Exercise directions:
Please print, exactly as written, the line containing "Where should I click to: Sort" and each line after it through the end of the material; pictures stay out.

Material supplied:
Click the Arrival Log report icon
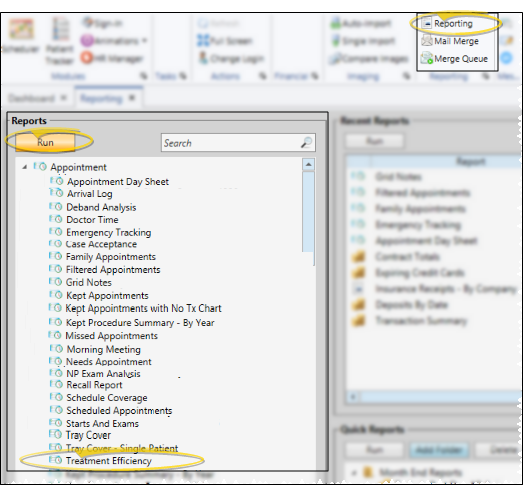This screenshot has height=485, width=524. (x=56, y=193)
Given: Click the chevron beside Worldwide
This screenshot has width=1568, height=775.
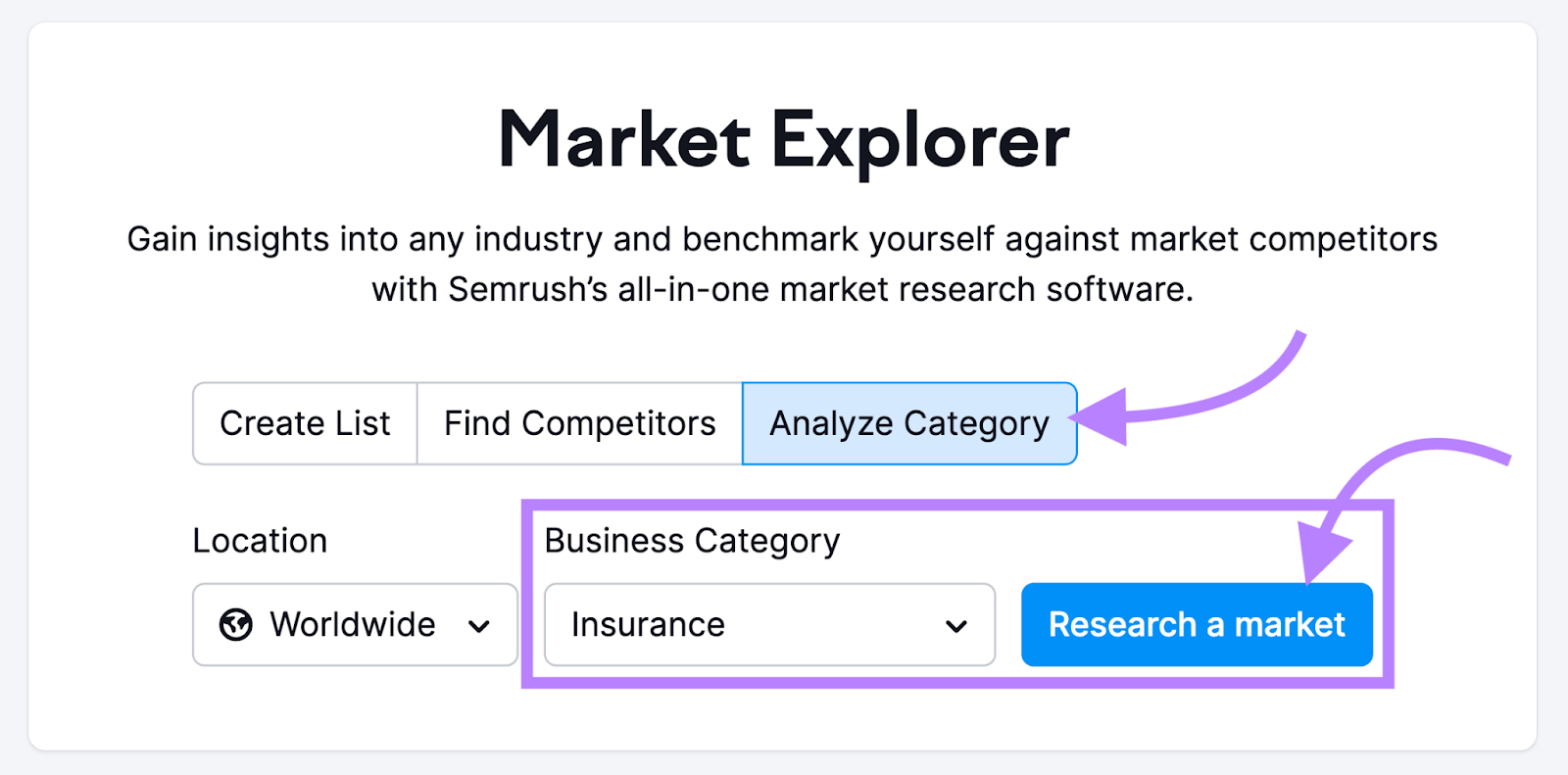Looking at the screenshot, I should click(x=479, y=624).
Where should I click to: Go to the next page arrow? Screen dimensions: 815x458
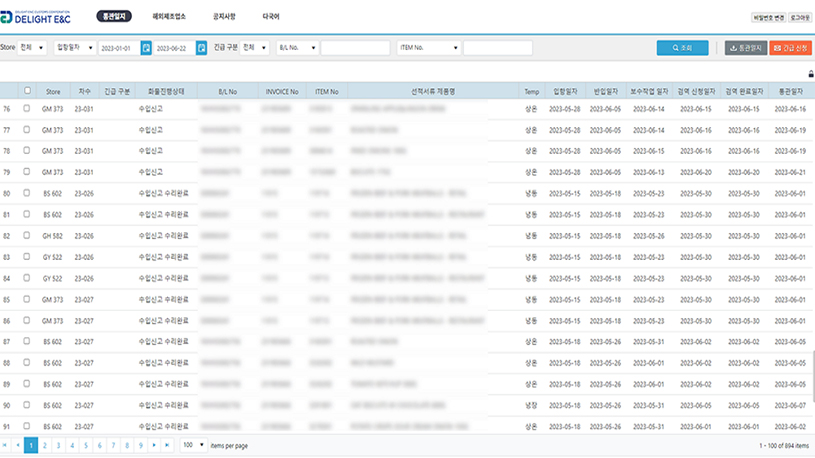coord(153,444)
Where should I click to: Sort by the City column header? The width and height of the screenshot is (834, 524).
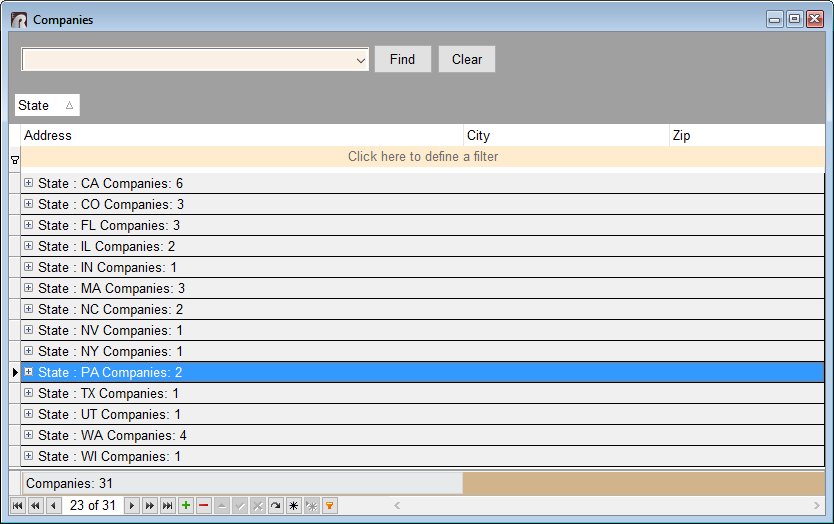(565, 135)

Task solution:
Where should I click to: Sort by the City column header? The width and height of the screenshot is (834, 524).
(565, 135)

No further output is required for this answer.